Dataset entries
────

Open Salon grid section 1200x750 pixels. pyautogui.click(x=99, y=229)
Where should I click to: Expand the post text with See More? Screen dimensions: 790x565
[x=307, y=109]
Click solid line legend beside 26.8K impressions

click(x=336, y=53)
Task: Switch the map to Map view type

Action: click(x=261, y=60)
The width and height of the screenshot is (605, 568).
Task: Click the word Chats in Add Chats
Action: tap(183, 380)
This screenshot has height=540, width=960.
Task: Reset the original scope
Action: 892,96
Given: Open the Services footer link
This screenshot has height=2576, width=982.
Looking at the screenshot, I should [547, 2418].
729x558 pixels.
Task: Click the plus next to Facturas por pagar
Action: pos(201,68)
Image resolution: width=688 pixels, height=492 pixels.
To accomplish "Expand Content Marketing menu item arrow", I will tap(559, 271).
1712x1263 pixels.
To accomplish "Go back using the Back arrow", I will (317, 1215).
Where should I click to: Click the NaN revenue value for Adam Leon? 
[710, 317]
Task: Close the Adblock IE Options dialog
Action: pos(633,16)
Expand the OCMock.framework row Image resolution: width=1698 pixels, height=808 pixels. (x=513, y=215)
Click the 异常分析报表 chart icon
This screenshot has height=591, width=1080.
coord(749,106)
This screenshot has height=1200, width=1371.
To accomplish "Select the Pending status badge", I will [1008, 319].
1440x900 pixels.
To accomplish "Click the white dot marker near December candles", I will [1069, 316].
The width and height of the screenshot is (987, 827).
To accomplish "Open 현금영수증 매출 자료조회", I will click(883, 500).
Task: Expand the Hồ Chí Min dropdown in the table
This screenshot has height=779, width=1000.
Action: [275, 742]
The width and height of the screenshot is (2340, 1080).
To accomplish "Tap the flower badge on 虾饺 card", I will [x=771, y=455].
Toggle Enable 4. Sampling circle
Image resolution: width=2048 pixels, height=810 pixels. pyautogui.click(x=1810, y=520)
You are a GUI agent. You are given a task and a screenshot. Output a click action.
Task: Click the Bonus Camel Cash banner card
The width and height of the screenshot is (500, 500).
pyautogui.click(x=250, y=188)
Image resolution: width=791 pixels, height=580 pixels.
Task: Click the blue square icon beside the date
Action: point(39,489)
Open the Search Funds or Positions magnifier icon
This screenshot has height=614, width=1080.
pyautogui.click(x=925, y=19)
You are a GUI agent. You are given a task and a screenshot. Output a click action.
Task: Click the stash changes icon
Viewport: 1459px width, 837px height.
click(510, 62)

────

Requirement => The output should match the records above exactly, entry for entry.

Written solution =>
Open Salon grid section 1200x750 pixels. pyautogui.click(x=99, y=229)
Where should I click to: Expand the post text with See More? Screen dimensions: 790x565
[x=307, y=109]
Click solid line legend beside 26.8K impressions

click(x=336, y=53)
Task: Switch the map to Map view type

Action: click(x=261, y=60)
The width and height of the screenshot is (605, 568).
Task: Click the word Chats in Add Chats
Action: tap(183, 380)
This screenshot has height=540, width=960.
Task: Reset the original scope
Action: 892,96
Given: Open the Services footer link
This screenshot has height=2576, width=982.
Looking at the screenshot, I should [547, 2418].
729x558 pixels.
Task: Click the plus next to Facturas por pagar
Action: pos(201,68)
Image resolution: width=688 pixels, height=492 pixels.
To accomplish "Expand Content Marketing menu item arrow", I will tap(559, 271).
1712x1263 pixels.
To accomplish "Go back using the Back arrow", I will (317, 1215).
Where should I click to: Click the NaN revenue value for Adam Leon? 
[710, 317]
Task: Close the Adblock IE Options dialog
Action: pos(633,16)
Expand the OCMock.framework row Image resolution: width=1698 pixels, height=808 pixels. (x=513, y=215)
Click the 异常分析报表 chart icon
This screenshot has height=591, width=1080.
coord(749,106)
This screenshot has height=1200, width=1371.
To accomplish "Select the Pending status badge", I will [1008, 319].
1440x900 pixels.
To accomplish "Click the white dot marker near December candles", I will [1069, 316].
The width and height of the screenshot is (987, 827).
To accomplish "Open 현금영수증 매출 자료조회", I will click(883, 500).
Task: Expand the Hồ Chí Min dropdown in the table
This screenshot has height=779, width=1000.
Action: [275, 742]
The width and height of the screenshot is (2340, 1080).
To accomplish "Tap the flower badge on 虾饺 card", I will [x=771, y=455].
Toggle Enable 4. Sampling circle
Image resolution: width=2048 pixels, height=810 pixels. pyautogui.click(x=1810, y=520)
You are a GUI agent. You are given a task and a screenshot. Output a click action.
Task: Click the Bonus Camel Cash banner card
The width and height of the screenshot is (500, 500).
pyautogui.click(x=250, y=188)
Image resolution: width=791 pixels, height=580 pixels.
Task: Click the blue square icon beside the date
Action: point(39,489)
Open the Search Funds or Positions magnifier icon
This screenshot has height=614, width=1080.
pyautogui.click(x=925, y=19)
You are a GUI agent. You are given a task and a screenshot. Output a click action.
Task: Click the stash changes icon
Viewport: 1459px width, 837px height.
click(510, 62)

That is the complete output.